De man, de keizer & de goden | over de Baalshamin-tempel in Palmyra

MOZAÏEK

Male was de zoon van Yarhai, zoon van Lishamsh Raai. Hij werd ook Agrippa genoemd en was een rijke weldoener van de stad Palmyra. We weten iets meer over hem, want nij de Baalshamin-tempel stond zijn beeld op een sokkel, waarop zijn vrijgevigheid in Griekse en Palmyrese woorden werd vereeuwigd. Toen keizer Hadrianus, zeer waarschijnlijk vergezeld door zijn vrouw Sabina, rond 129 nC in Palmyra kwam, zorgde Male voor de gastvrije ontvangst.

Hij deelde aan iedereen olijfolie uit en zorgde ervoor dat er goede overnachtingsmogelijkheden waren. Verder vertelt Male in deze inscriptie dat hij de Baalshamin tempel en alle decoraties uit zijn eigen zak betaalde (130-131 nC). Hij bouwde de tempel op een plek die al eerder in gebruik was voor een familiegraf (vanaf de tweede eeuw vC) en voor een rituele dinerruimte.
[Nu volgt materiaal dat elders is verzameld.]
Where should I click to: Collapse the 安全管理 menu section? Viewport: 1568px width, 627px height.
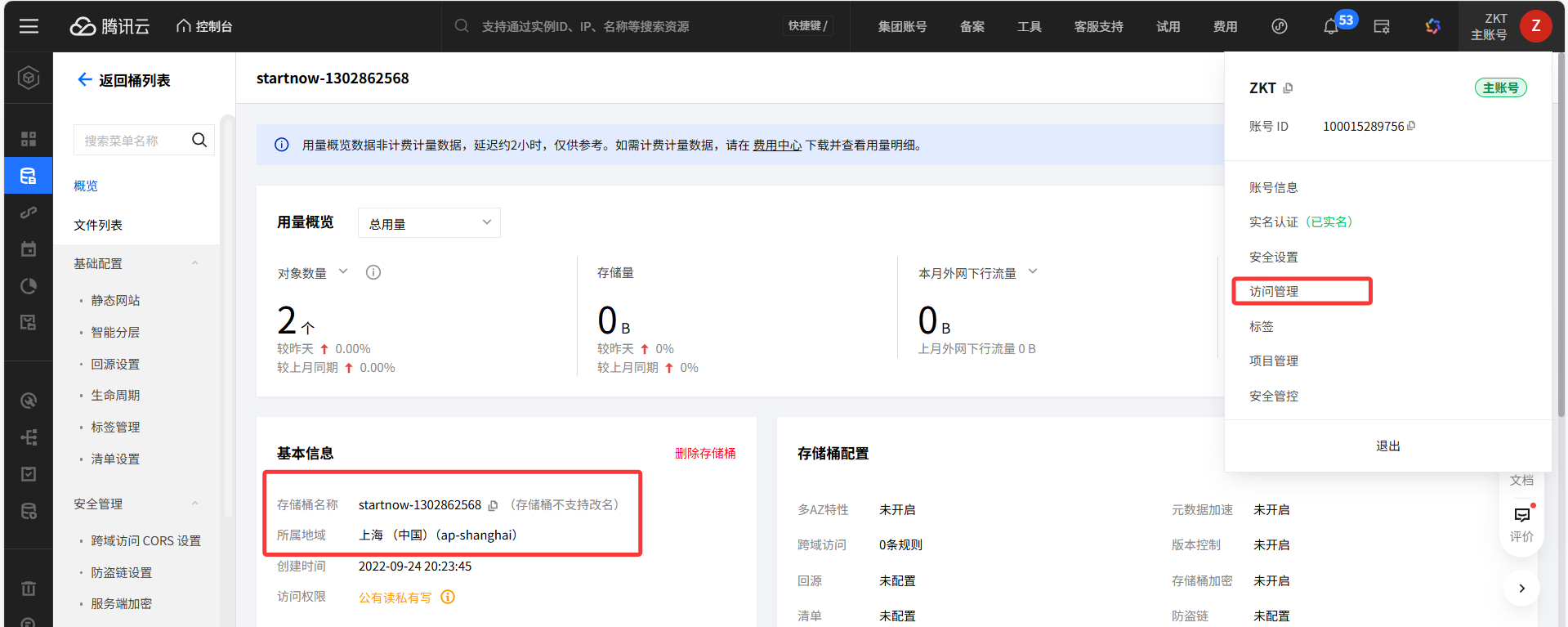click(x=194, y=504)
Baalshamin geïdentificeerd met Zeus

Deze tempel was volgens zijn Griekse woorden aan Zeus gewijd en volgens de inscriptie in het Palmyrees gewijd aan Baalshamin (of Baal Shamin), Durakhlun en Fortuna van Bene Yedi'bel. Het noemen van die verschillende namen geeft al iets aan van wat Palmyra in de tweede eeuw was: een handelsstad waar verschillende stammen in harmonie woonden en waar ieder zijn eigen god of goden kon vereren. Ook hadden goden soms verschillende namen. Baalshamin was de heer van de hemel, vruchtbaarheidsgod, patroon van boeren en herders, god van het weer en de regen, bliksemslingeraar. Vandaar dat de Grieken hem min of meer identificeerden met Zeus, soms met Dionysos.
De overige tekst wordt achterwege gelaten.